This program tries to predict blockchain pricing data using past blockchain pricing data using three steps:
- Creating a polynomial regression of the training data.
- Finding the local minima and maxima of the polynomial regression function
- Creating new datasets where the data between local minima and maxima are replaced with the most evenly spaced numbers in the range
- Running polynomial regression again on the “reduced” training data (you choose fraction to reduce data by)
This program requires that it is at the same level as the EvenlySpacedNumbers directory, which is the way it is set already. Additionally, the only step needed is to use python3 CryptocurrencyPricingAnalysis.py __amount_to_reduce_data_in_reduced_model__
to run it. For example, if we only wanted 80% of the initial data in the reduced model, we would do python3 CryptocurrencyPricingAnalysis.py 0.2
. I have found that the limits for the data reduction are best when 0.2 <= x <= 0.95
Upon running it, you will see a “Full Data Training cost” and a “Full Data Testing cost” - these are calculated by finding the mean square error of the model predicted by using all the data with around 11 features (from epoch to epoch^11 including log(epoch)). I normalized the epoch number and avg. pricing values so that (0,0) is set to the avg. price value around 5000 since values before that looked like outliers. The training data is the epoch and avg. pricing data from 5000 to 17000 epochs, inclusive, and the testing data is the epoch and avg. pricing data greater from epochs greater than 17000. I have also included features that capture the distance in days from Saturday, which I have seen as a day that blockchain stocks increase.
In addition, you will see a check to make sure that the amount of values in the matrix of x-values and day values is the same as the values in the y-values matrix for reduced values.

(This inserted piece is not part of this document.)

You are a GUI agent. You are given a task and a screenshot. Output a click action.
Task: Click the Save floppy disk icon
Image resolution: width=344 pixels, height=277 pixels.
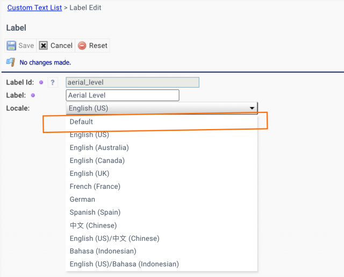click(11, 46)
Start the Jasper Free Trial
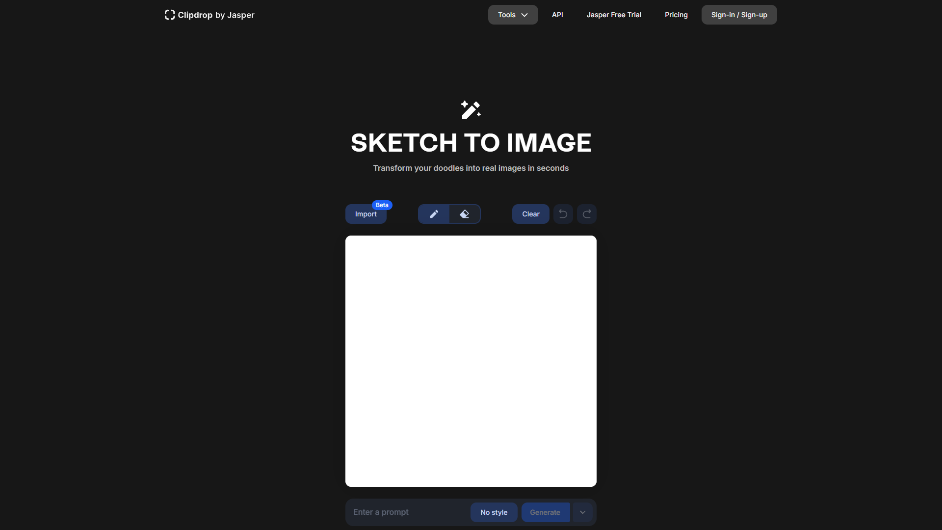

At this point, you should see a graph of the orignal values ("Actual"), a model by polynomial regression on all the data ("Full Data"), and a model by polynomial regression on the reduced data ("Reduced by x"). The vertical lines are local minima or maxima on the "Predicted" model.
You may be wondering why I fit two models on the same data. The reason for this is that blockchain data is usually VERY noisy.
You can see the local minima and maxima for this data are out of control.
I realized that I could reduce the amount of noise by reducing the actual amount of data present. But it wouldn’t have made sense to just remove data randomly, so I used a randomized algorithm called OptimalSubsampleNew.py in my “EvenlySpacedNumbers” folder to select evenly spaced numbers in each decreasing or increasing interval found in the 11 degree polynomial regression model and created a new dataset with the evenly spaced values spaced out at regular intervals. If you want to read more about my randomized algorithm, you can go to the README.md in my "EvenlySpacedNumbers” folder.
Three methods I used in my machine learning model were:
- Shifting the data set so that it started at epoch 5000 and setting the epoch and avg price values such that the lowest epoch was 1 and y value was around 0 (the reason x is 1 is that I found that using log(x) was a really useful feature to decrease both training and testing error and you cannot take log(0)).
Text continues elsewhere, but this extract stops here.